Ein Beispiel: Weder die Bundesregierung, noch das Bundesverfassungsgericht halten die AfD für eine verfassungsfeindliche Partei. Bei der letzten Bundestagswahl hat sie ein respektables Ergebnis eingefahren. Millionen Wähler haben sich für sie entschieden. Was also bringt es, wenn Politiker anderer Parteien mit der AfD so umgehen, als wäre sie eine Nazi-Organisation. Welches positive Ergebnis könnte damit verbunden sein, wenn man auf diese Weise den Konflikt mit der AfD sucht. Ist dies ein zivilisiertes Verhalten?

Es ist ja nun wirklich nicht so, dass diese Partei eine sachliche Auseinandersetzung aggressiv verhindern würde. Im Gegenteil: Sie versucht sich immer wieder, mit Argumenten ins Spiel zu bringen. Und dabei bietet sie durchaus Angriffsflächen, ja, mitunter beschleicht mich der Verdacht, diese Partei sei eine einzige Angriffsfläche, die ein rational denkender Politiker lustvoll attackieren könnte.
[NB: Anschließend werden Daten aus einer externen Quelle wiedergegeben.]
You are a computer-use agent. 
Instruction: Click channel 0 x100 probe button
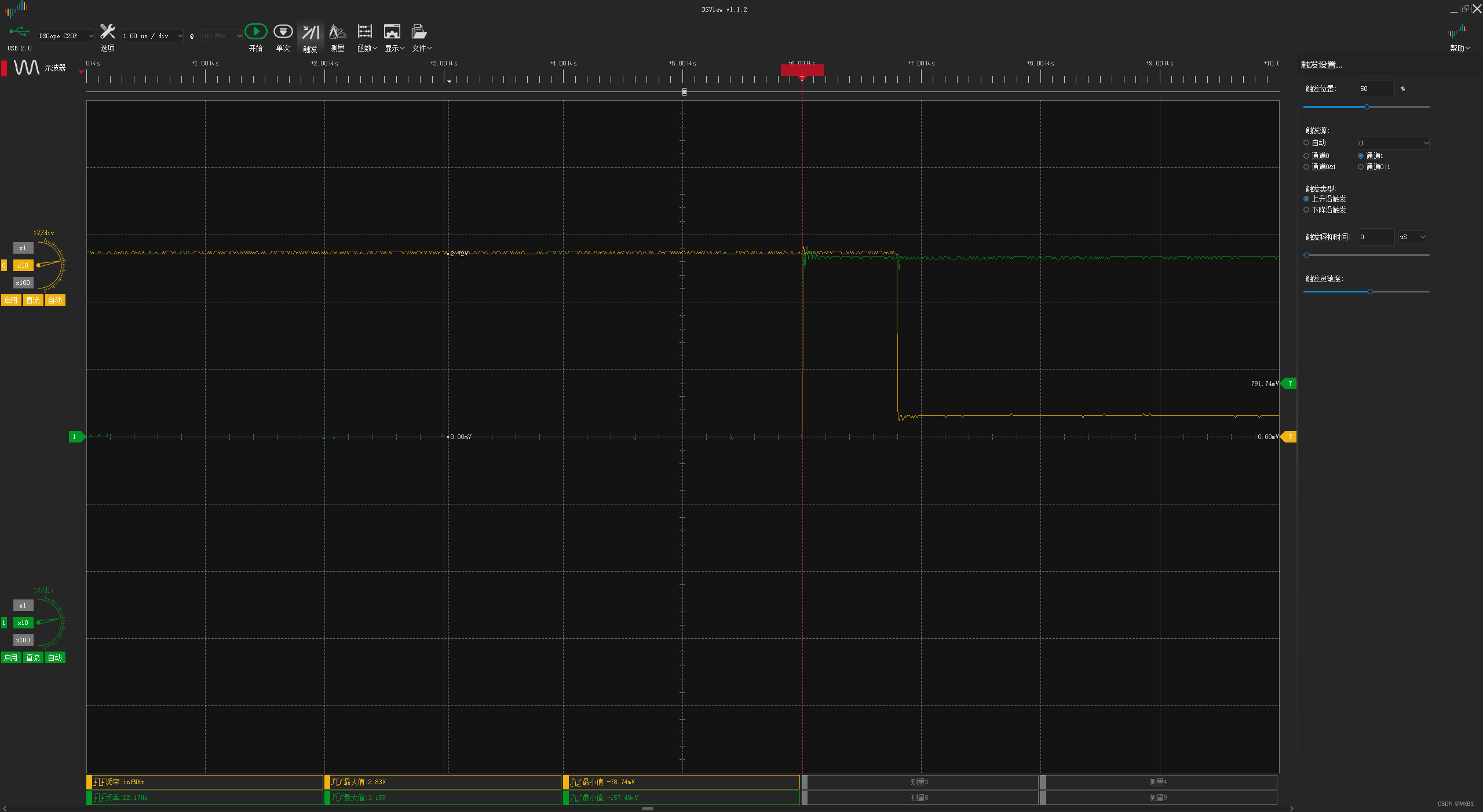click(x=23, y=283)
Sicher trägt sie auch manches Richtige vor, aber dieses Richtige schwimmt wie einsame Fettaugen auf einer Magersuppe aus Unstimmigkeiten und Ungereimtheiten.

Warum lässt man sich diese demokratisch-parlamentarische Chance entgehen, indem man pöbelt. Ich fasse es nicht. Es gibt im Grunde nur zwei Möglichkeiten, dieses betrübliche Phänomen zu interpretieren:

  • Es fehlt den unzivilisierten Gegnern das intellektuelle Niveau, um sich mit der AfD sachlich auseinanderzusetzen.
  • Diese Gegner hätten dieses Niveau durchaus, halten aber ihre Wähler für zu dumm, ihnen auf diesem Niveau folgen zu können.

In beiden Fällen frage ich mich, was solche Leute eigentlich in den Parlamenten zu suchen haben. Man taugt nicht zum Volksvertreter, wenn man seinen Aufgaben intellektuell nicht gewachsen ist. Und wenn man das Volk verachtet und gering schätzt, dann kann man es auch nicht vertreten.

Die AfD ist im Übrigen schlau genug, ihre Chance zu entdecken und weidlich auszuschlachten. Man stellt sich als verfolgte Unschuld dar, die polemisch angegriffen wird, weil man ihr auf sachlicher und fachlicher Ebene nichts entgegenzusetzen weiß.

Ein klägliches Bild. Warum ist das so? Gibt es vielleicht noch eine dritte Möglichkeit der Interpretation? Sind die erwähnten Politiker weder zu dumm, noch halten sie das Volk dafür? Könnte es nicht etwa so sein, dass die AfD genauso neoliberal ist wie sie selbst, so dass man sie in vielen Bereichen gar nicht fundamental angreifen könnte, ohne in Widerspruch zu den eigenen Positionen zu geraten?

Ich weiß nicht, wie das Volk darüber denkt. Ich jedenfalls fühle mich von unseren Volksvertretern vor der AfD nur unzulänglich geschützt. Pöbeln allein reicht nicht. Da muss schon Substanz kommen. Die AfD ist das reinste Substrat all dessen, was ich nicht will. Aber heißt es nicht: Man kann den Teufel nicht mit Beelzebub austreiben?